> [EXERCISE DETAILS] Reproduce the records below, substituting "How would I complete" for each occurrence of "How do I perform" and keeping everything else the same.
--- start INPUT FOR THIS TASK ---
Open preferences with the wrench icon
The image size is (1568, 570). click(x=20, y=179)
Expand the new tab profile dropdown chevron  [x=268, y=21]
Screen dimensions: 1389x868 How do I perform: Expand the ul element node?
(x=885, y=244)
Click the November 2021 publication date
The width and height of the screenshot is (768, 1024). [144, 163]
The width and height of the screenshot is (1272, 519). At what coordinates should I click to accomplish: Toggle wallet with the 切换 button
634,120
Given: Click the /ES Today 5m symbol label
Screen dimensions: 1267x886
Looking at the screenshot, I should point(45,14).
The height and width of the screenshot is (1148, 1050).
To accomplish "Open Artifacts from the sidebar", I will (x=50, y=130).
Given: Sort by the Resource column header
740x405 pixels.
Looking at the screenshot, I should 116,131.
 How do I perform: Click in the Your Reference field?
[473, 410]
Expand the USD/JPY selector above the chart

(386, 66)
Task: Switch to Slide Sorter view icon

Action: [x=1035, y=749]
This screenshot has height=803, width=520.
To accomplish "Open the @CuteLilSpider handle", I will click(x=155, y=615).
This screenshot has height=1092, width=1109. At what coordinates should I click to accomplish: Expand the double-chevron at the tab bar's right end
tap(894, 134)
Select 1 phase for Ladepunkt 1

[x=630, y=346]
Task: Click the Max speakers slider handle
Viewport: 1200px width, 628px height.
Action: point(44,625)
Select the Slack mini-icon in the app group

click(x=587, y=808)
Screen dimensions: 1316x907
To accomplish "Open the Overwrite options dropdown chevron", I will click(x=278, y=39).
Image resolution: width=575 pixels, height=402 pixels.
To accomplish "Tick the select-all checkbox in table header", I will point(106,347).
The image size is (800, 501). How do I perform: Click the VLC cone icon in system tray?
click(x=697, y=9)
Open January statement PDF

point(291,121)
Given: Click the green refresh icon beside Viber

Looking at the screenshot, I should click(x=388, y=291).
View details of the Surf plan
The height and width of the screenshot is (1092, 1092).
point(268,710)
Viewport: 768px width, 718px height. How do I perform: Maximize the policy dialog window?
--- end INPUT FOR THIS TASK ---
> [RESPONSE BELOW]
Open preferences with the wrench icon
The image size is (1568, 570). click(x=20, y=179)
Expand the new tab profile dropdown chevron  [x=268, y=21]
Screen dimensions: 1389x868 How would I complete: Expand the ul element node?
(x=885, y=244)
Click the November 2021 publication date
The width and height of the screenshot is (768, 1024). [144, 163]
The width and height of the screenshot is (1272, 519). At what coordinates should I click to accomplish: Toggle wallet with the 切换 button
634,120
Given: Click the /ES Today 5m symbol label
Screen dimensions: 1267x886
Looking at the screenshot, I should point(45,14).
The height and width of the screenshot is (1148, 1050).
To accomplish "Open Artifacts from the sidebar", I will (x=50, y=130).
Given: Sort by the Resource column header
740x405 pixels.
Looking at the screenshot, I should 116,131.
 How would I complete: Click in the Your Reference field?
[473, 410]
Expand the USD/JPY selector above the chart

(386, 66)
Task: Switch to Slide Sorter view icon

Action: [x=1035, y=749]
This screenshot has height=803, width=520.
To accomplish "Open the @CuteLilSpider handle", I will click(x=155, y=615).
This screenshot has height=1092, width=1109. At what coordinates should I click to accomplish: Expand the double-chevron at the tab bar's right end
tap(894, 134)
Select 1 phase for Ladepunkt 1

[x=630, y=346]
Task: Click the Max speakers slider handle
Viewport: 1200px width, 628px height.
Action: point(44,625)
Select the Slack mini-icon in the app group

click(x=587, y=808)
Screen dimensions: 1316x907
To accomplish "Open the Overwrite options dropdown chevron", I will click(x=278, y=39).
Image resolution: width=575 pixels, height=402 pixels.
To accomplish "Tick the select-all checkbox in table header", I will point(106,347).
The image size is (800, 501). How would I complete: Click the VLC cone icon in system tray?
click(x=697, y=9)
Open January statement PDF

point(291,121)
Given: Click the green refresh icon beside Viber

Looking at the screenshot, I should click(x=388, y=291).
View details of the Surf plan
The height and width of the screenshot is (1092, 1092).
point(268,710)
Viewport: 768px width, 718px height. How would I complete: Maximize the policy dialog window?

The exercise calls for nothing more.